Records supplied
▬▬▬▬▬▬
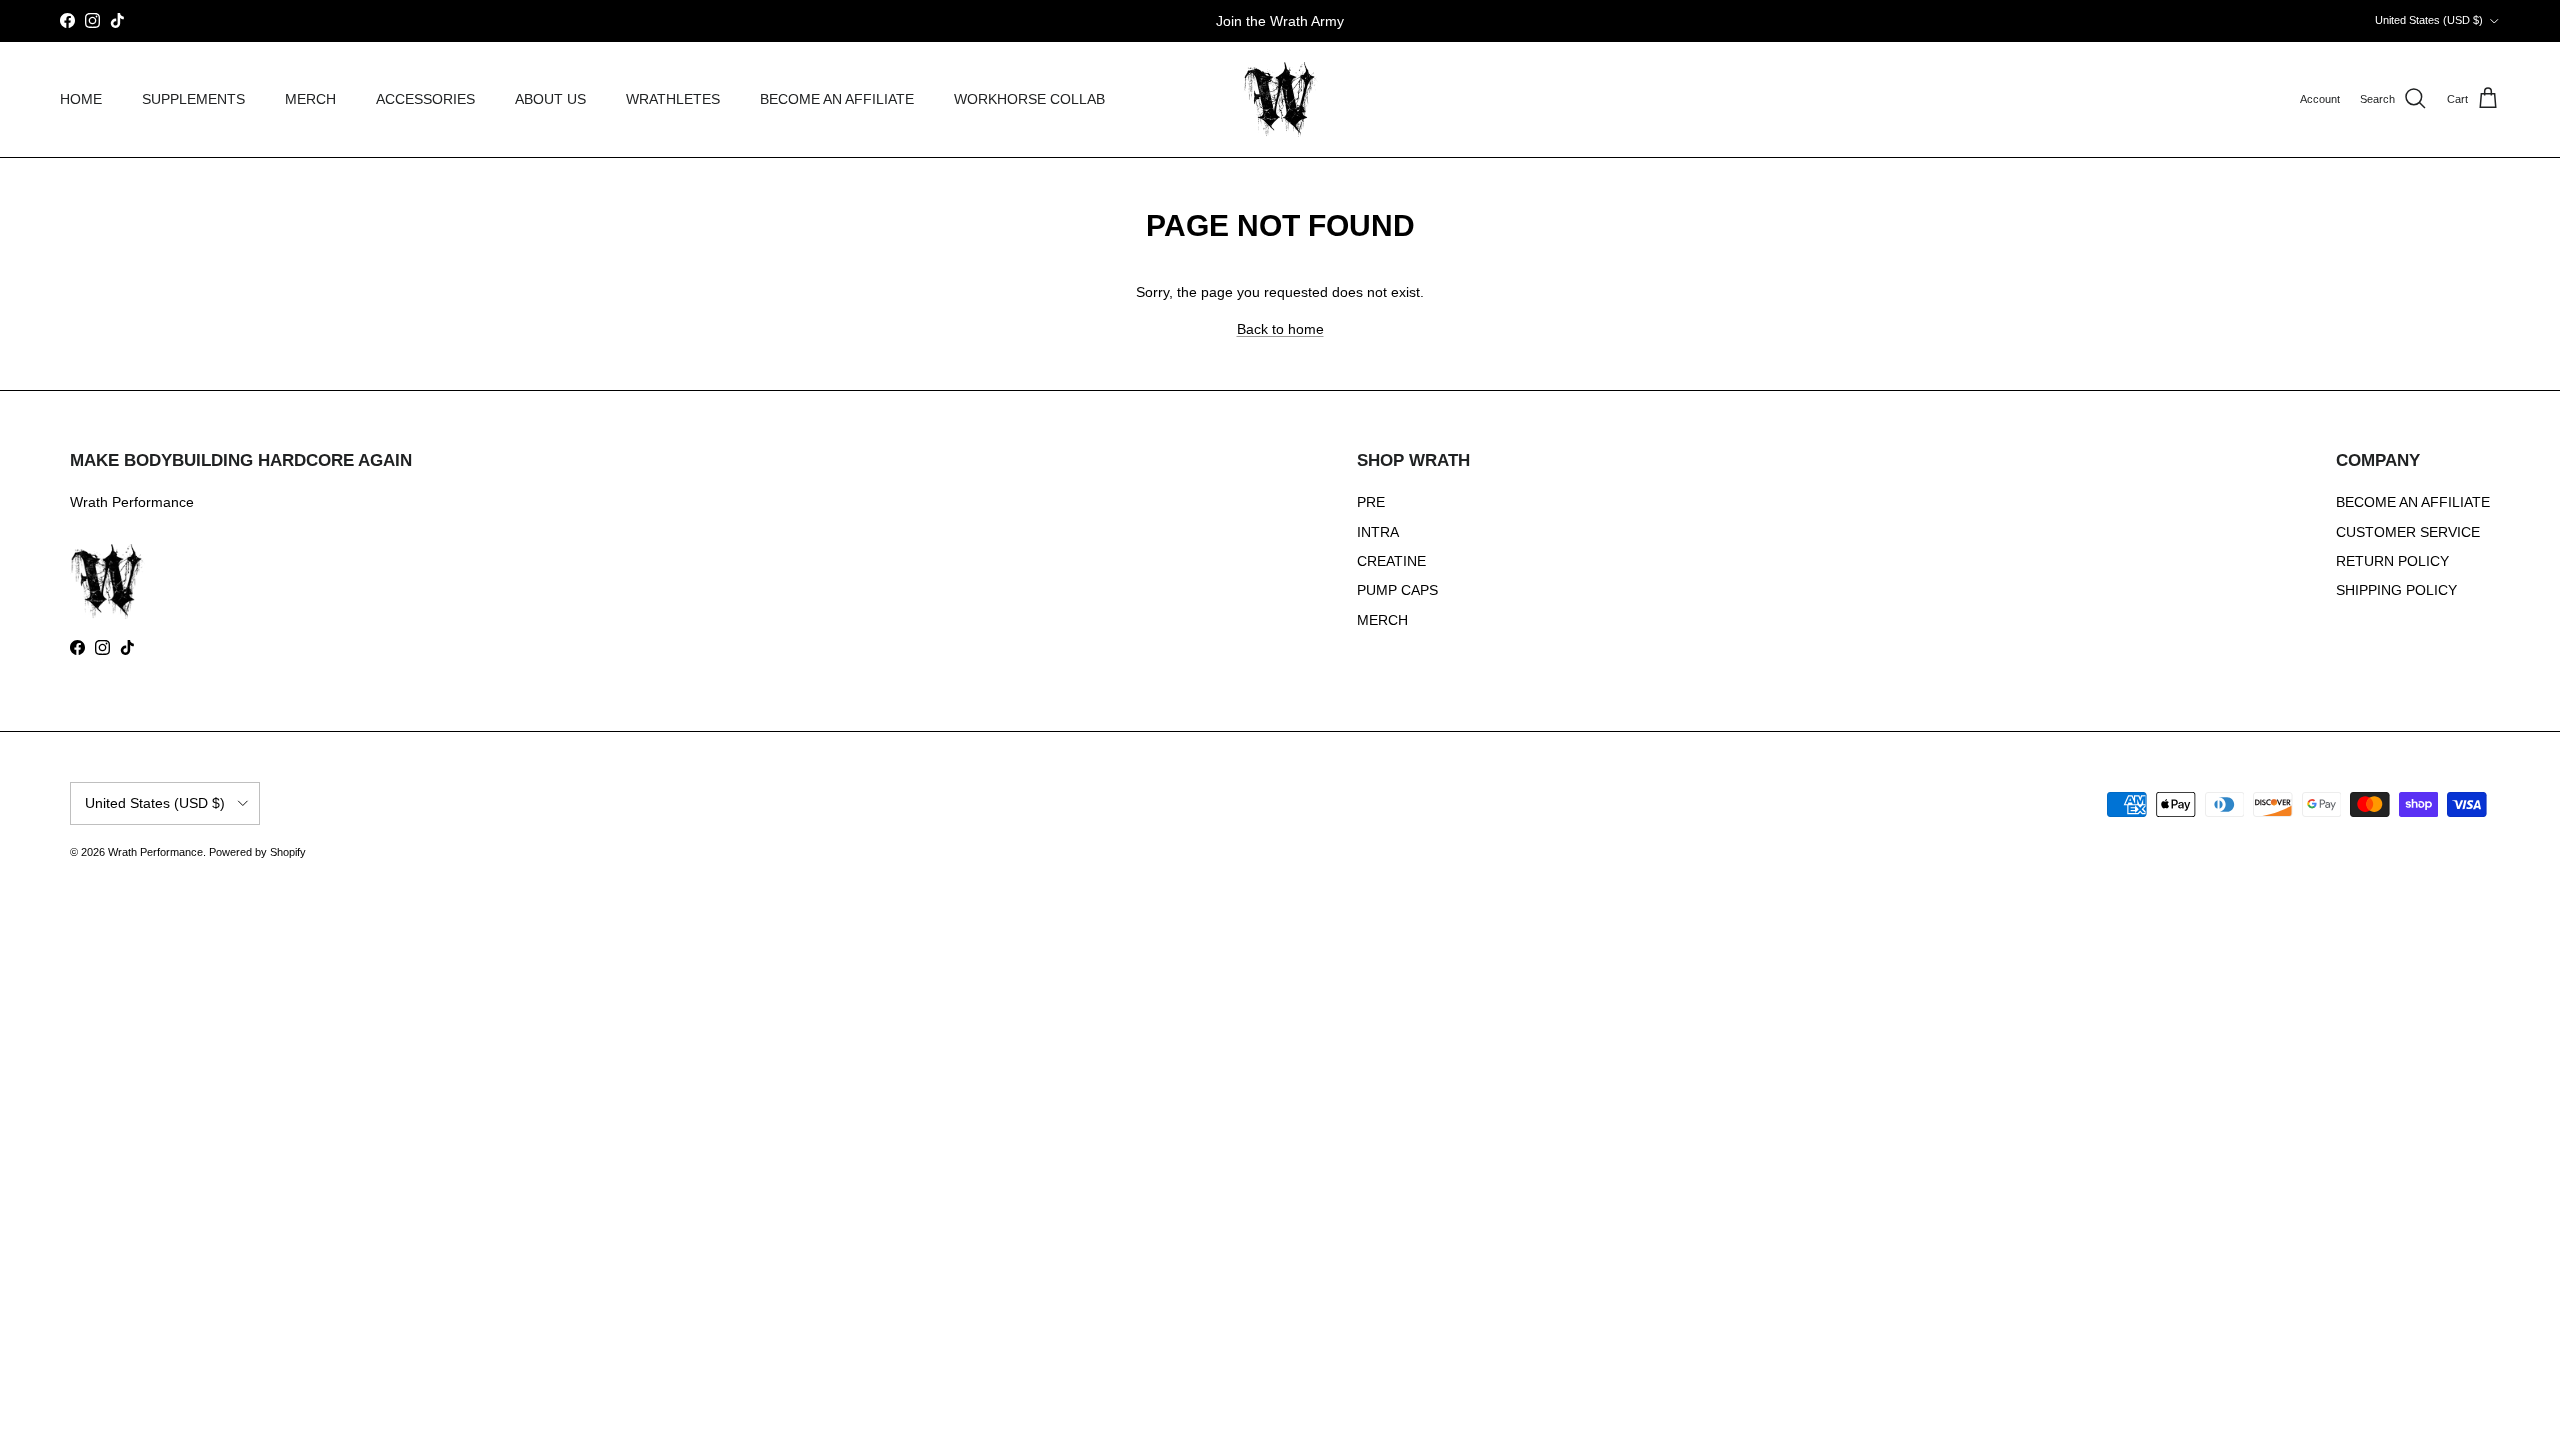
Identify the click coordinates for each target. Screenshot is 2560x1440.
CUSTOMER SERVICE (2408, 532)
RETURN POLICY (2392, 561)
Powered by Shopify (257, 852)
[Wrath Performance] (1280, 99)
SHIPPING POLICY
▬▬▬▬▬▬
Brief
Because only the text is wanted, repeat all the entries exactly and leave out the pictures.

Response area
Identify the click coordinates for each target. Screenshot is 2560x1440.
CUSTOMER SERVICE (2408, 532)
RETURN POLICY (2392, 561)
Powered by Shopify (257, 852)
[Wrath Performance] (1280, 99)
SHIPPING POLICY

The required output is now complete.